Start of Data to examine

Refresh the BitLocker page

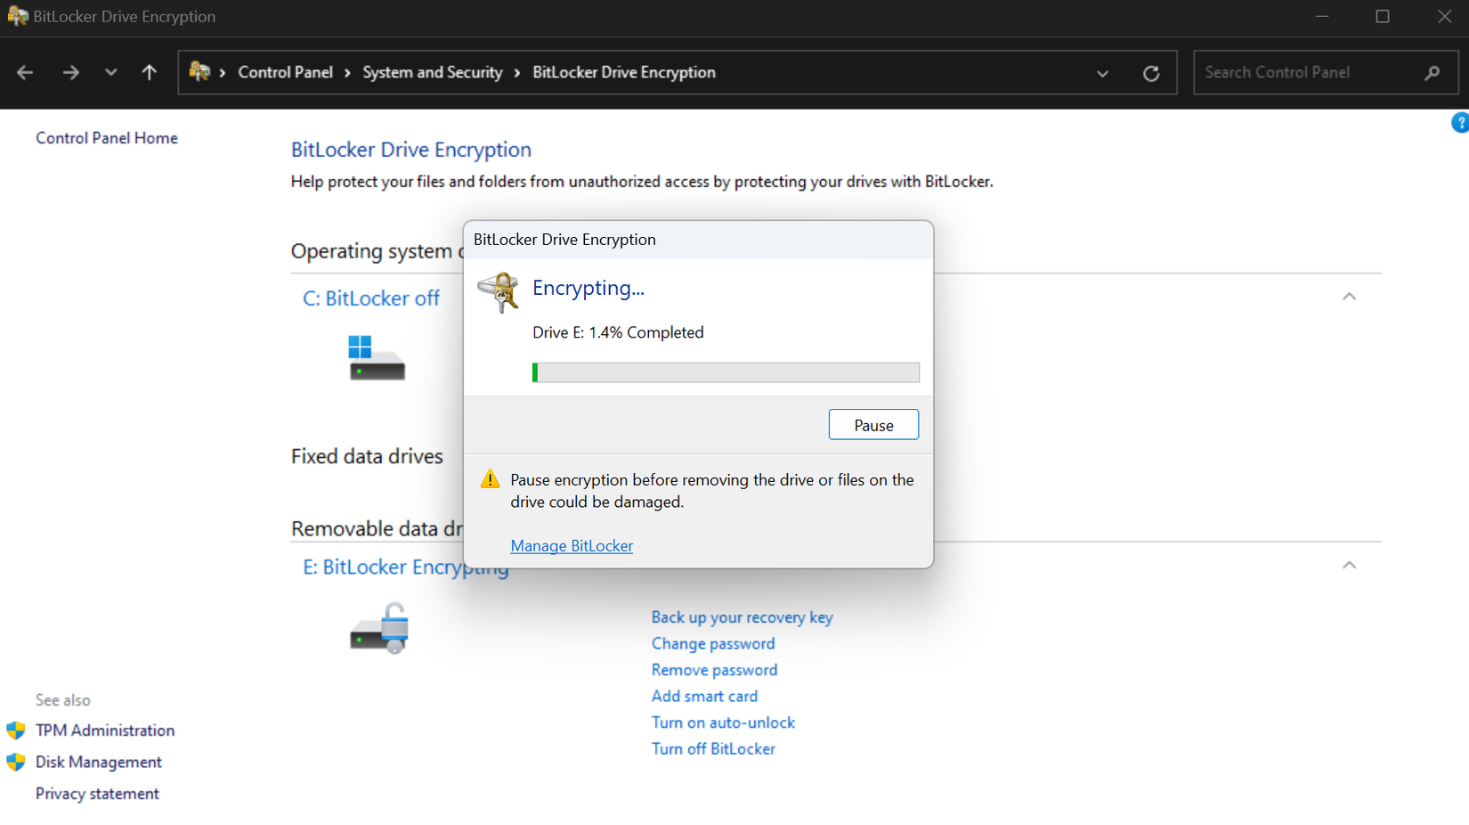coord(1151,72)
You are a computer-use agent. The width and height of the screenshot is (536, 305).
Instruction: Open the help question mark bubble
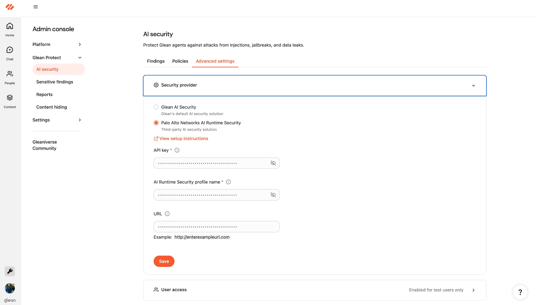(x=520, y=292)
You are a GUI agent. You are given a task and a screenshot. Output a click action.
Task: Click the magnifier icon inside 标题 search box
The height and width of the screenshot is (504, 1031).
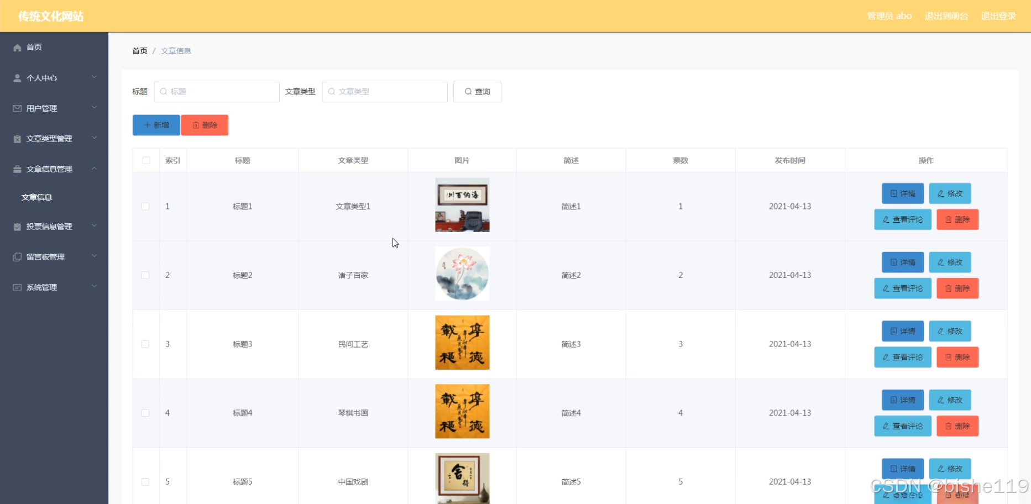click(163, 91)
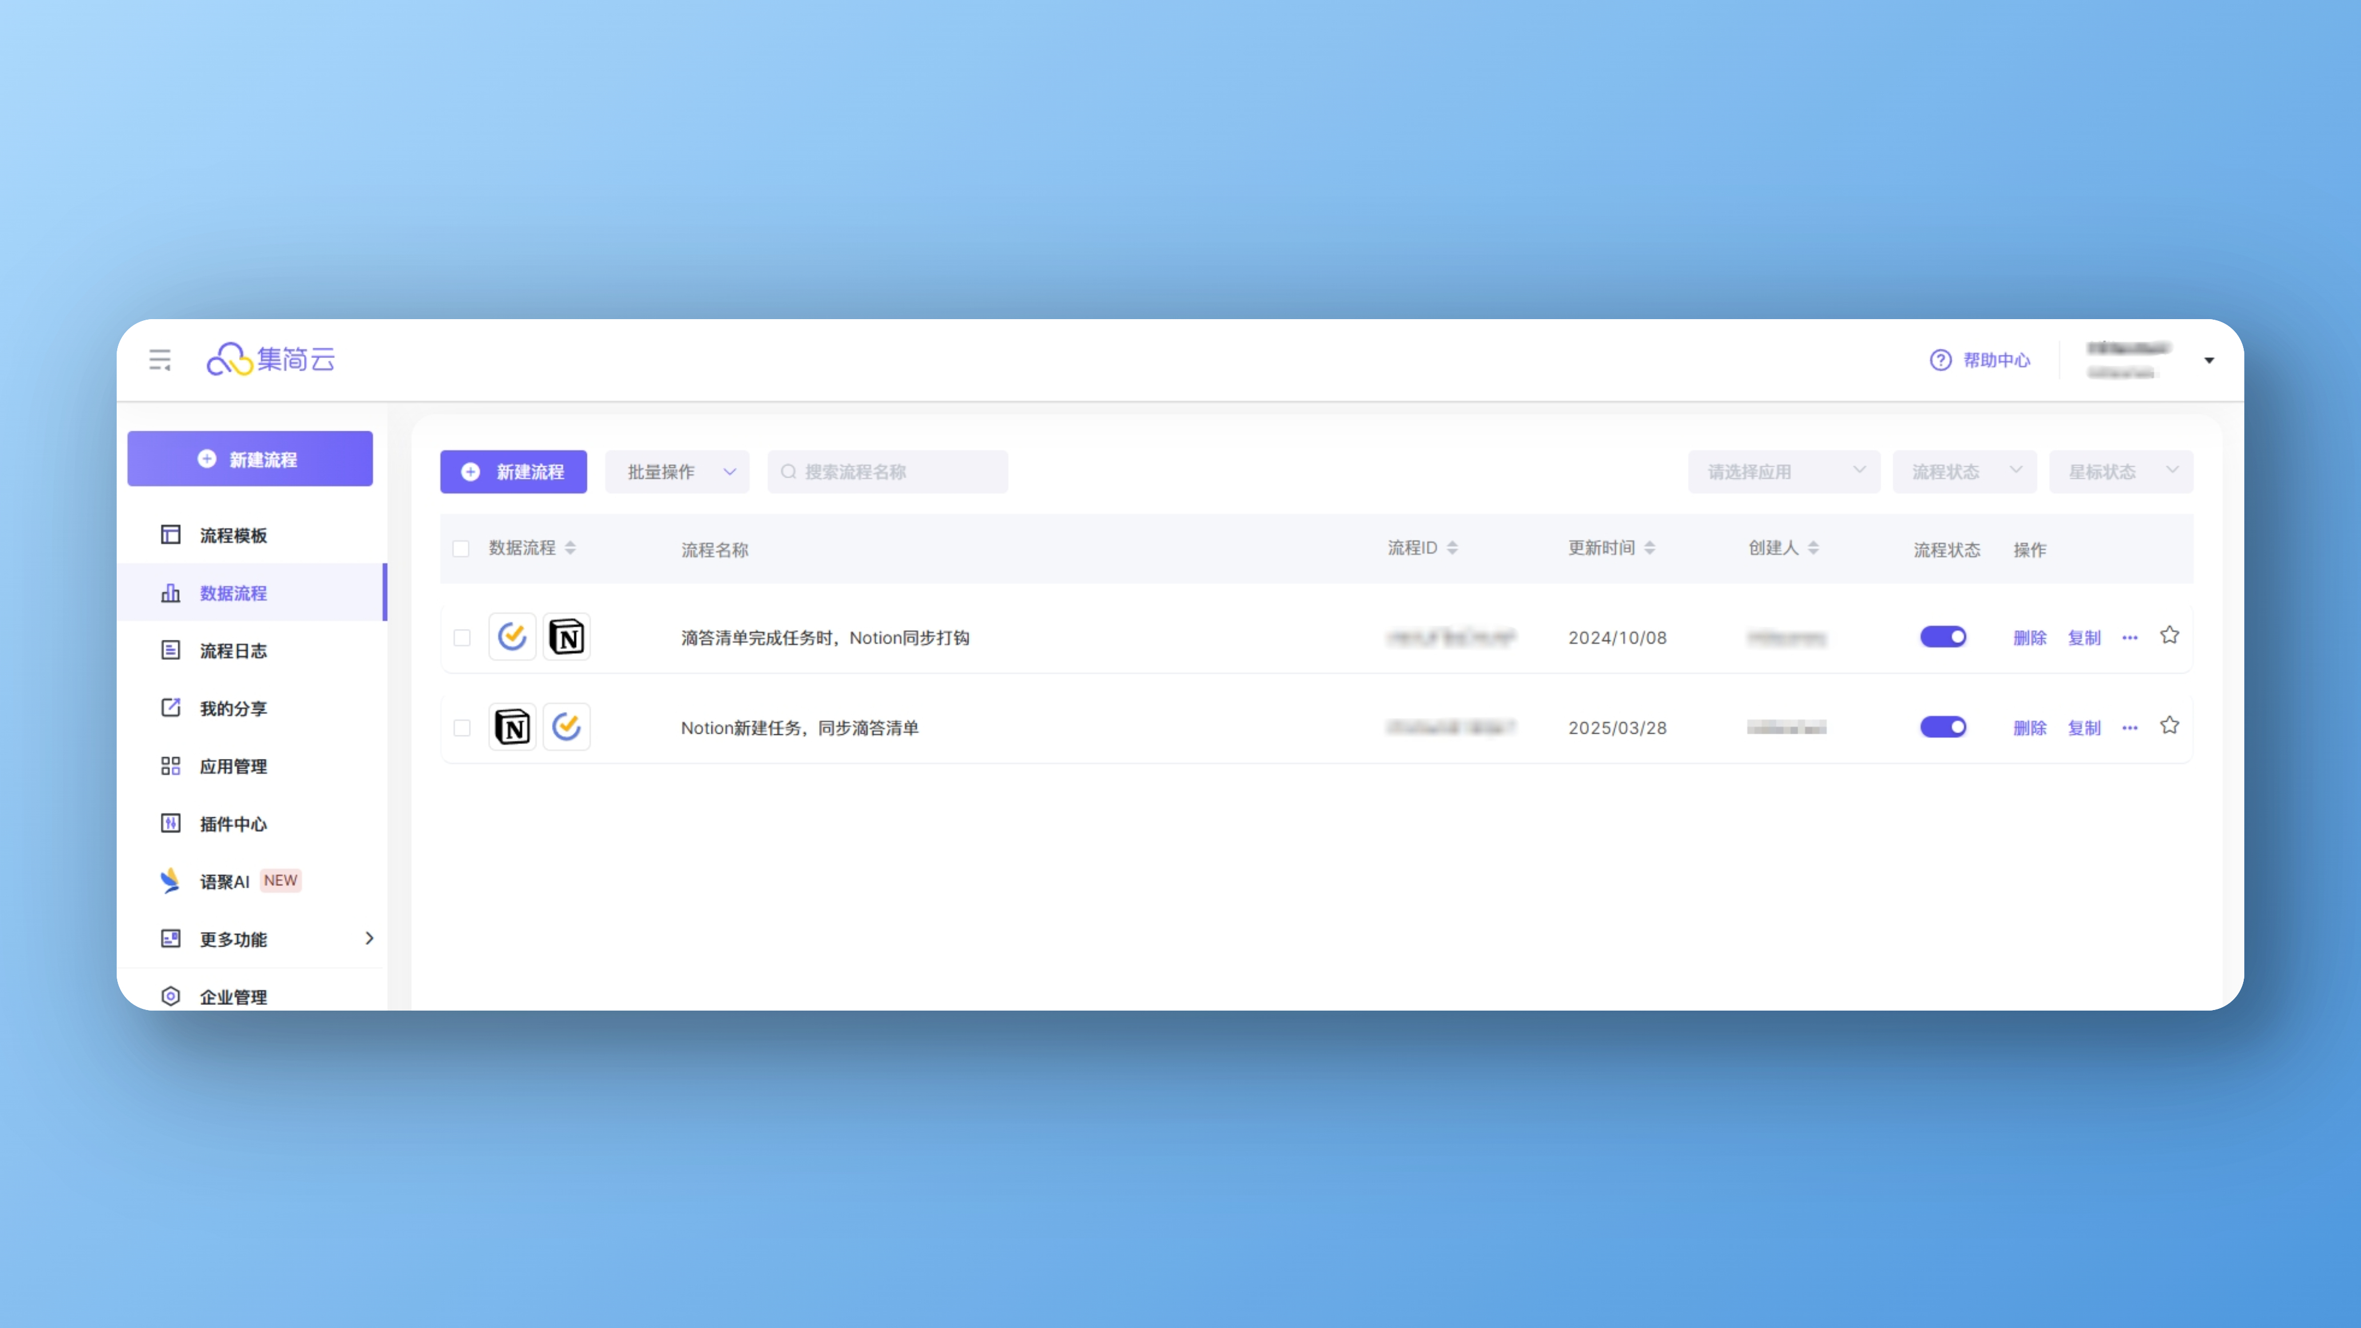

End of Data to examine

> **The task**:
Say how many lines in the records hold the string "agent", and say nothing else.

> **Answer to this exercise**:
2